• [CONSEGNA]: Prosegui la discussione di forum sull'upgrade di Windows riportata più sotto, scrivendo i messaggi che vengono dopo l'ultimo.

Fai prima l'upgrade tramite update o tool, così ti riconosce la vecchia product key. Mai usare le ISO prima dell'upgrade. S*******rebbe il product key originale poichè non te lo riconoscerà.


----------



## Liuke (1 Agosto 2015)

Tempesta Perfetta ha scritto:


> QUI/ puoi capire meglio
> 
> Fai prima l'upgrade tramite update o tool, così ti riconosce la vecchia product key. Mai usare le ISO prima dell'upgrade. S*******rebbe il product key originale poichè non te lo riconoscerà.


Grazie ma occhio ai link diretti


----------



## Liuke (2 Agosto 2015)

Tempesta Perfetta ha scritto:


> Fai prima l'upgrade tramite update o tool, così ti riconosce la vecchia product key. Mai usare le ISO prima dell'upgrade. S*******rebbe il product key originale poichè non te lo riconoscerà.


e comunque solo a me non parte neanche forzandolo


----------



## tamer (5 Agosto 2015)

piu' lo uso e meno mi piace


----------



## tamer (5 Agosto 2015)

[MENTION=2268]tamer[/MENTION] non sono ammessi link esterni.


----------



## Renegade (5 Agosto 2015)

Esiste ancora chi usa Windows nel 2015?


----------



## mr.wolf (5 Agosto 2015)

Renegade ha scritto:


> Esiste ancora chi usa Windows nel 2015?


Nel 2015 esiste ancora gente che si vanta di usare sistemi operativi free perchè cosi combatte il capitalismo?

• [DATI]:
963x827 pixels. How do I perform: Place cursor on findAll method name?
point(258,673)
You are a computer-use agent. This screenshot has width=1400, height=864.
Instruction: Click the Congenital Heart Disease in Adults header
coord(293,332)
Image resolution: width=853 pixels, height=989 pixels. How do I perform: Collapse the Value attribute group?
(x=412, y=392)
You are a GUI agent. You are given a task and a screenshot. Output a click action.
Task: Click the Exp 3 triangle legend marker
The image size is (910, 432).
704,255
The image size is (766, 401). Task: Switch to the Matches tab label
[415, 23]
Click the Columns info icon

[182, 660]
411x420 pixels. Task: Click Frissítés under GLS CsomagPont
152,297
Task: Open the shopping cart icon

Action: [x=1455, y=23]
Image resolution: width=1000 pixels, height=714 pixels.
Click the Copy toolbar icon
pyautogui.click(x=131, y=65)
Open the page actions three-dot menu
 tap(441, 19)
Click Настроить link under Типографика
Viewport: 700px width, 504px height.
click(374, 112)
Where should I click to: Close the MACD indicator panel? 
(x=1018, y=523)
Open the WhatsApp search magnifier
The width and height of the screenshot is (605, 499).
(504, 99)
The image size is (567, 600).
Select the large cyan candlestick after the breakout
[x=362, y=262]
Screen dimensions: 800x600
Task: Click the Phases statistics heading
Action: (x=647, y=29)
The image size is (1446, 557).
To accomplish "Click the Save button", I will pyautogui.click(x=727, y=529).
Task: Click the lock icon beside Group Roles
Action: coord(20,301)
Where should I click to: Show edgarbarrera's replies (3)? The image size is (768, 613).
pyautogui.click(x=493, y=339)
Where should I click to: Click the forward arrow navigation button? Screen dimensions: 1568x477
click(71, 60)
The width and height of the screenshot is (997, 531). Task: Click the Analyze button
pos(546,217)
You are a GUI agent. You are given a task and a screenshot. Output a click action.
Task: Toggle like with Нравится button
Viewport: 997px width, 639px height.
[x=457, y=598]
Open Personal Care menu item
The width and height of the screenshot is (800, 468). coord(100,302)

• [RISPOSTA]:
Di sistemi operativi ne ho provati tanti e questa storia di far passare per scemo chi usa Windows è ridicola.


----------



## Lollo interista (5 Agosto 2015)

Quindi scusate un attimo....anche se magari è già stato detto,vi chiedo un po' di pazienza....

1) Io ho l'ISO di win 10 su chiavetta
2) Per confermare la key del mio Windows 8.1 è meglio AGGIORNARE il s.o. e magari solo dopo fare un'installazione pulita?


----------



## beleno (6 Agosto 2015)

Lollo interista ha scritto:


> Quindi scusate un attimo....anche se magari è già stato detto,vi chiedo un po' di pazienza....
> 
> 1) Io ho l'ISO di win 10 su chiavetta
> 2) Per confermare la key del mio Windows 8.1 è meglio AGGIORNARE il s.o. e magari solo dopo fare un'installazione pulita?



A quanto ho capito leggendo in giro, è l'unica via da seguire. Prima l'upgrade, poi l'installazione pulita. Sono nella tua stessa situazione, spero di essere smentito da qualcuno che ne sa di più


----------



## carlocarlo (6 Agosto 2015)

beleno ha scritto:


> A quanto ho capito leggendo in giro, è l'unica via da seguire. Prima l'upgrade, poi l'installazione pulita. Sono nella tua stessa situazione, spero di essere smentito da qualcuno che ne sa di più



Devi aggiornare per forza. Senza l'aggiornamento la key di Windows 8 non è valida.


----------



## carlocarlo (6 Agosto 2015)

Renegade ha scritto:


> Esiste ancora chi usa Windows nel 2015?



Solo il 90% dei pc. Poca roba


----------



## Lollo interista (6 Agosto 2015)

carlocarlo ha scritto:


> Devi aggiornare per forza. Senza l'aggiornamento la key di Windows 8 non è valida.



Per fortuna ci sei tu


----------



## beleno (6 Agosto 2015)

carlocarlo ha scritto:


> Devi aggiornare per forza. Senza l'aggiornamento la key di Windows 8 non è valida.



Ok avevo capito bene allora. In genere aspettavo il primo service pack prima di aggiornare il sistema operativo, adesso aggiorniamo e vediamo come va


----------



## tifoso evorutto (6 Agosto 2015)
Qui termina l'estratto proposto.